# Sydney Sunday 15 July Bluefish Point



## JT (May 25, 2006)

Gatesy said:


> Ken
> 
> Would have been there with bells on however i doubt i would be allowed considering my engagement party is the night before. :?


Priorities Gatesy! Priorities!


----------



## Peril (Sep 5, 2005)

kraley said:


> I had to cancel my little trip up to Port Stephens this weekend so I will be launching at first light from Shelly Beach to head out to look for a ***** or a snapper at Bluefish Point.
> 
> The wind might be a bit southerly, but it shouldn't be too bad. Swell looks ok as well. If its looking dangerous I'll go launch and do a North Harbour troll/fish.
> 
> ...


Good luck Ken. I'm determined to try my luck at Long Reef at dawn. Conditions are looking OK and the big seas from the other day should have stirred things up a bit

As for Gatesy, begin a relationship as you mean to conduct it!


----------



## wigg (Jan 6, 2007)

Hey Gatesy

Do you know what the definition of game fishing is?
Going fishing on her bierthday :lol: :lol: :lol: :lol:

But seriously, the only thing u need to know is a happy wife is a happy life.
When it comes to planning the wedding just say whenever she asks if that is what u would like dear then I agree.
Trust me if there could be a wedding without us there would be.
This will pay big dividends in the long run.

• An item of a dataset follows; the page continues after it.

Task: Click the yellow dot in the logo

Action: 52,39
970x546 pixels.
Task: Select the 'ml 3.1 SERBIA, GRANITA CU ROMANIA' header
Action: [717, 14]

Hey Kraley if u have a sounder there is a spot near bluefish that they are still getting kings and now getting reds.
Let me know.

Cheers

Wigg


----------



## Peril (Sep 5, 2005)

Will be checking Long Reef at first light. Will fall back to Shelly if the sand monster is hungry.

BTW, from Gatesy and my last trip to Bluefish, the few fish were in tight. No point hanging out wide


----------